A National Academies of Sciences, Engineering and Medicine dos Estados Unidos estabelece uma ingestão adequada de aproximadamente 3,7 litros de líquidos por dia para homens e 2,7 litros para mulheres, incluindo água pura, outras bebidas e água presente nos alimentos. Cerca de 20% desse total costuma vir da comida, especialmente de frutas e vegetais.
Sociedades de nefrologia recomendam para adultos saudáveis um consumo médio de 30 a 35 ml de água por quilo de peso corporal, ajustando o valor para cima em dias quentes ou de exercício intenso. Essa fórmula individualizada substitui com vantagem a regra fixa dos oito copos.
Por que o mito dos 8 copos não funciona para todos?
A ideia de que todo adulto precisa de oito copos de 240 ml nunca foi confirmada por evidências robustas e ignora características individuais importantes. Uma pessoa de 50 kg em clima ameno tem necessidades muito diferentes de um adulto de 90 kg que treina ao ar livre no calor.
Além disso, parte da hidratação diária já vem de sopas, frutas, café, chás e sucos, o que torna a contagem rígida de copos pouco útil. Bebidas açucaradas ou alcoólicas em excesso, por outro lado, podem favorecer a desidratação em vez de compensar a perda de líquidos.

Como um estudo científico corrobora a faixa ideal
A busca por uma quantidade objetiva ganhou reforço com uma pesquisa francesa de grande porte com pacientes acompanhados por seis anos. Segundo o estudo Water intake and progression of chronic kidney disease the CKD-REIN cohort study publicado no periódico Nephrology Dialysis Transplantation, pesquisadores analisaram 1.265 pacientes com doença renal crônica e observaram que o consumo diário entre 1 e 1,5 litro de água pura esteve associado ao menor risco de progressão para falência renal.
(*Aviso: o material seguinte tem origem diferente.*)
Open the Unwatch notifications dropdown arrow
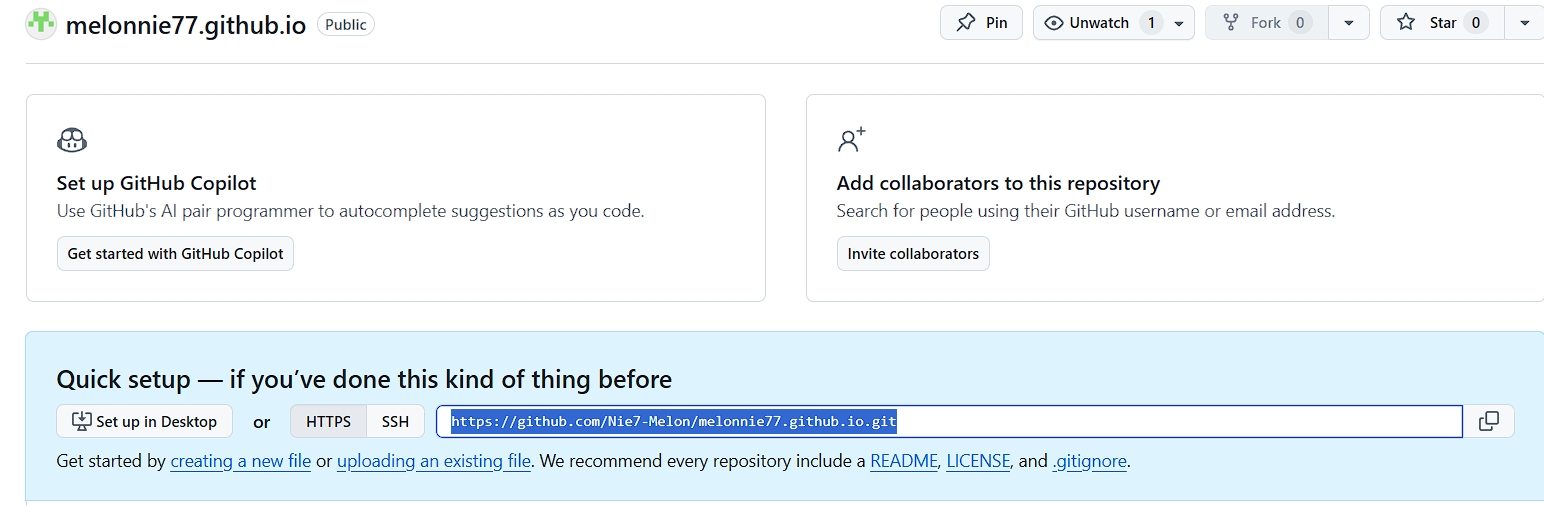Viewport: 1544px width, 506px height. [1179, 23]
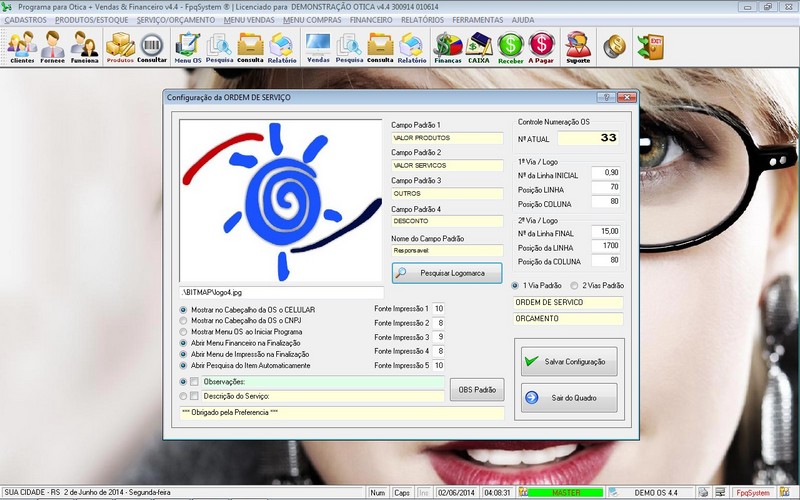Click the barcode Consultar icon

152,46
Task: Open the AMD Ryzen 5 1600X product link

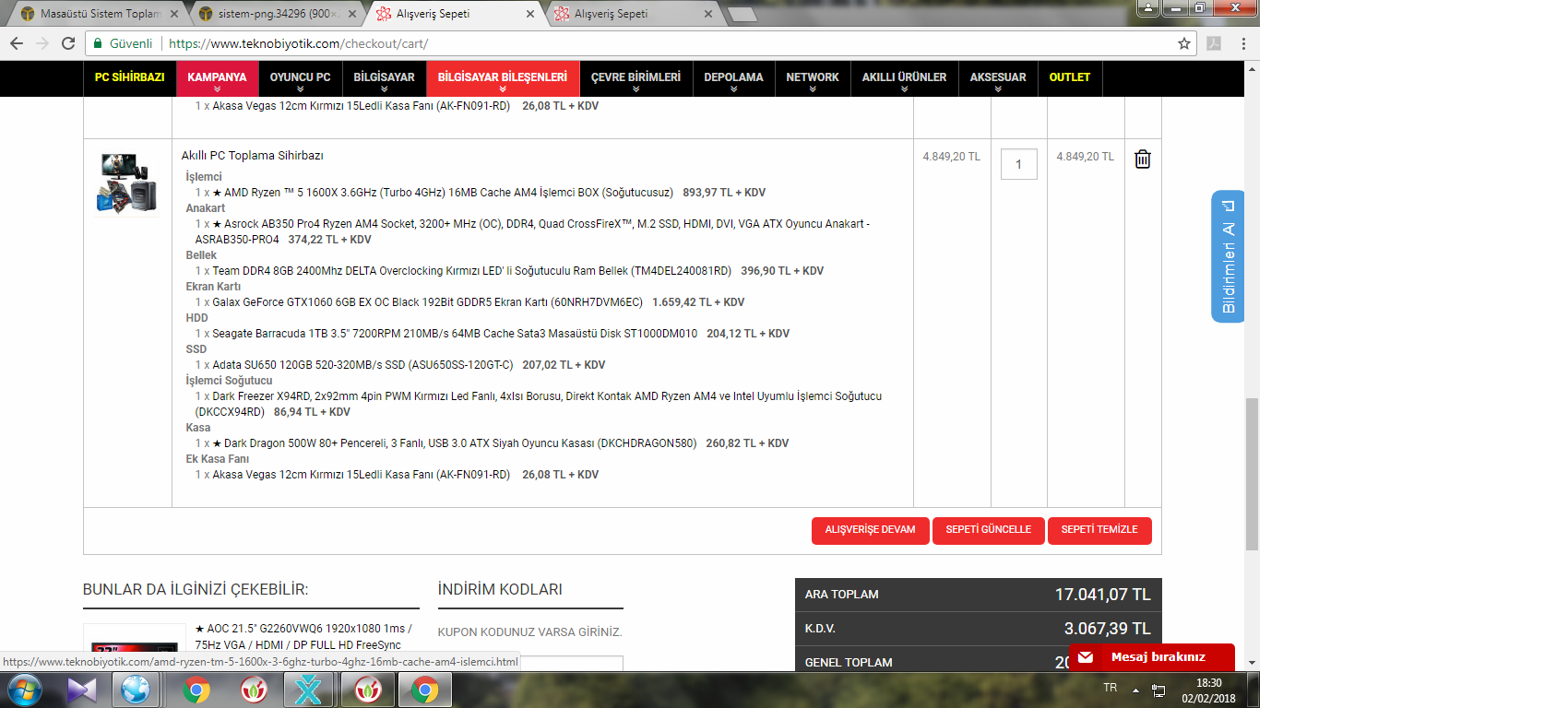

Tanto quem bebia menos de 0,5 litro quanto quem ultrapassava 2 litros de água pura ao dia apresentou pior evolução, formando uma relação em forma de U. O achado reforça que mais nem sempre é melhor e que o excesso também sobrecarrega o rim.
Quais fatores mudam a necessidade diária de água?
A quantidade correta depende de variáveis pessoais e ambientais que raramente entram na conta popular. Antes de definir uma meta fixa, vale considerar os principais elementos que aumentam ou reduzem a demanda hídrica do organismo.
- Peso corporal, já que pessoas maiores precisam de mais líquido para manter o equilíbrio
- Clima e temperatura, pois calor e ar seco elevam a perda por suor e respiração
- Nível de atividade física, especialmente exercícios longos ou intensos
- Gravidez e amamentação, que aumentam a necessidade em até 700 ml por dia
- Alimentação, com dietas ricas em sal, proteína ou cafeína exigindo reposição maior
- Condições de saúde, como febre, diarreia, vômitos ou histórico de pedra nos rins

Como saber se estou bebendo água suficiente?
O indicador mais prático é a cor da urina, ferramenta simples usada até por profissionais em consultório. Urina amarelo-clara, próxima ao tom de palha, indica boa hidratação, enquanto urina escura, com odor forte, sugere que é hora de beber mais líquido. Urina totalmente transparente, por sua vez, pode indicar consumo excessivo.
Sede persistente, boca seca, dor de cabeça e cansaço também são sinais importantes de baixa ingestão de líquidos. Como cada organismo responde de forma diferente, pessoas com doenças renais, cardíacas ou que já passaram por episódios de cálculo renal devem procurar um médico ou nutricionista para definir a quantidade individualizada de líquidos.
Este conteúdo é apenas informativo e não substitui a avaliação de um médico ou outro profissional de saúde qualificado. Sempre consulte um especialista antes de fazer alterações na sua ingestão de líquidos, especialmente em caso de doença renal, cardíaca ou uso contínuo de medicamentos.